Q. How far down the chain does third party liability go?  What about second- and third-tier business intermediaries who may work directly for the third party?

A. I don't think there is any limit on how far down the chain third party liability may go, so long as all of the elements are met.  Of course, the further down the chain you go, I think it would be harder to meet some of those elements and for the government to argue that the company in question knew or should have known what was going on.  At the same time, however, I don't think the government would take a company off the hook because they more cleverly or elaborately paid bribes through the use of multiple intermediaries.  As a result, I think there remains some risk for companies no matter how far down the chain you go.

Q. What export compliance training programs would you recommend?

A. The best compliance training programs –including export compliance, as well as FCPA/anti-corruption compliance—are those that are tailored to the company and its particular circumstances and needs.  The government wants to see programs that are thoughtfully put in place, taking into consideration the specific operations, locations, and audience (e.g., making sure sales people in China are provided training in the native language and addressing the types of risks those sales people may face), as opposed to "off the shelf" programs that may have limited relationship to the particular circumstances of the entity in question.  The best training programs are often conducted in-person by people with sufficient expertise/experience and involve significant interaction with the audience. 

Q. What is the continued applicability of the FCPA in light of the UK Anti-Bribery Law for an organization with operations in both the UK and the USA?  Are there provisions of the FCPA that are MORE strict than the UK Anti-Bribery Law?

A. You are correct in implying that, generally speaking, the UK Bribery Act is in many ways a stricter version of the US FCPA.  For example, the UK Bribery Act covers receipt of bribes, commercial bribery, failure by a company to prevent bribery, and does not have a stated facilitating payments exception.  However, there is not specific books and records provision in the UK Bribery Act.  Also, the fact that the UK Bribery Act has an "adequate procedures defense" written into the statute, whereas the FCPA does not have such a defense, could perhaps be considered an element in which the FCPA is stricter (although, in enforcing the FCPA, the US government would typically look at whether a company has sufficient procedures in place).

Even though the language of the UK Bribery Act appears stricter than the language of the FCPA, a company with ties to the US still has to be compliant with the FCPA, and in that sense, the FCPA is still applicable.  Indeed, when considering the way the FCPA has been enforced by the US government (and beyond just the statutory language), the UK Bribery Act is not necessarily much more strict.  Moreover, the US is still far and away the most advanced in enforcement of such law, at least historically (we shall see how much resources the UK government will put behind enforcement of the UK Bribery Act and how such enforcement will proceed).

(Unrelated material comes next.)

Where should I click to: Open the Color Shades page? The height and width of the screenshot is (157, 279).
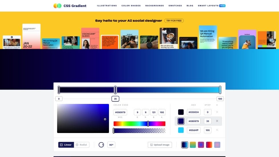point(131,6)
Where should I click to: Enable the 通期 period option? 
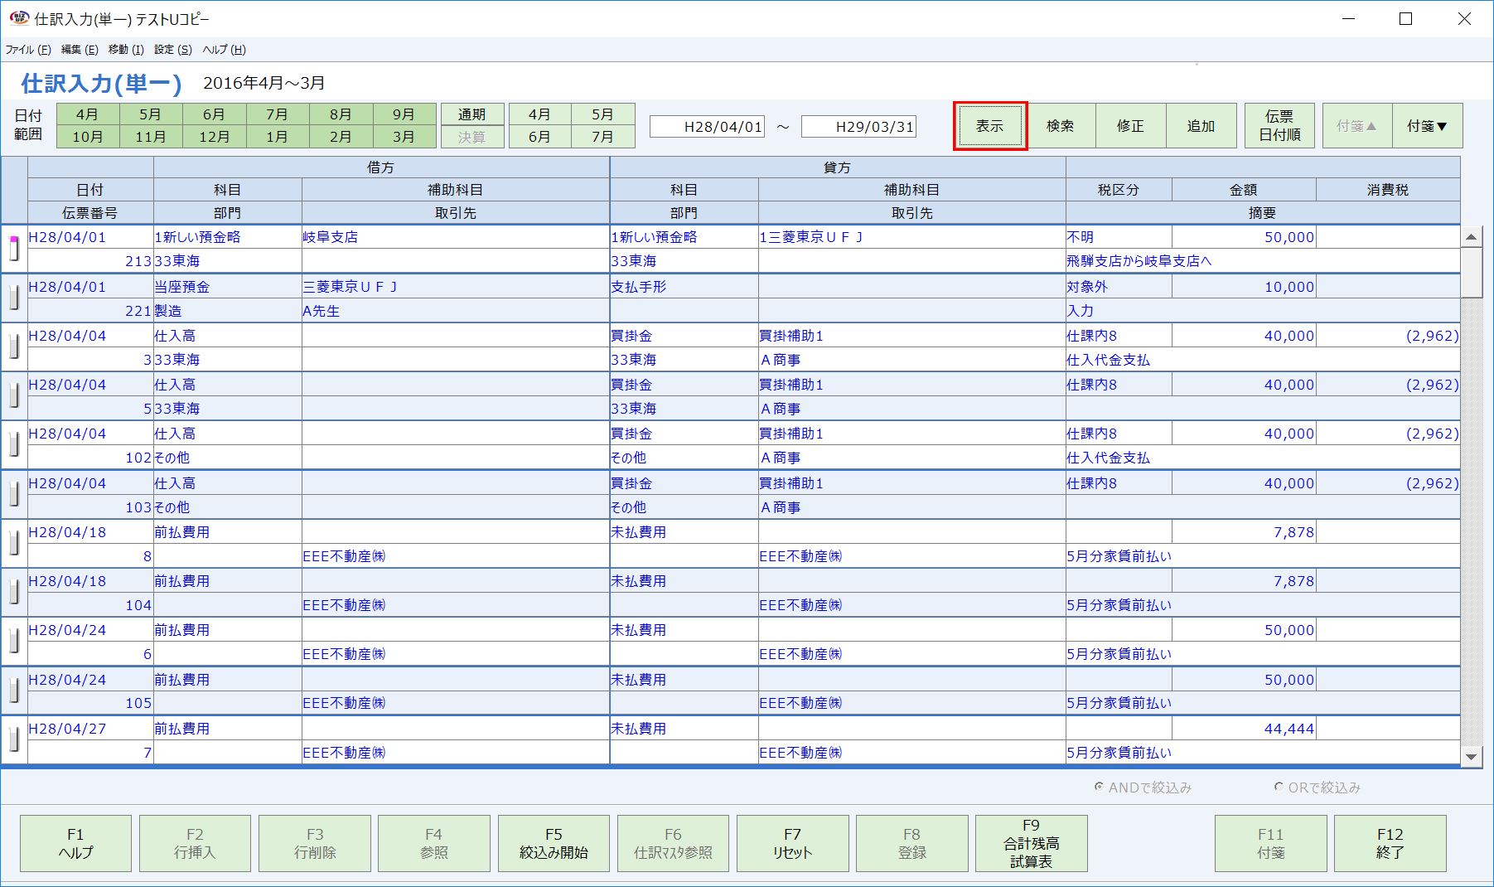point(472,114)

Q. Are there any obligations for companies to train their employees or third-party contractors on their obligations under the FCPA?

A. While there is no language in the FCPA statute itself expressly requiring training, having an anti-corruption training program has been, and continues to be, considered one of the hallmarks to being FCPA compliant.  Among other things, the US Federal Sentencing Guidelines for Organizations identifies effective training as a key component that could allow companies to mitigate sentences. The overall effectiveness of a FCPA compliance program, including training, is one of the factors that the Department of Justice reviews in determining whether or not to charge a company.  Further, when the US government prosecutes and/or settles FCPA actions with companies, it practically always requires that the companies put in place an effective training program.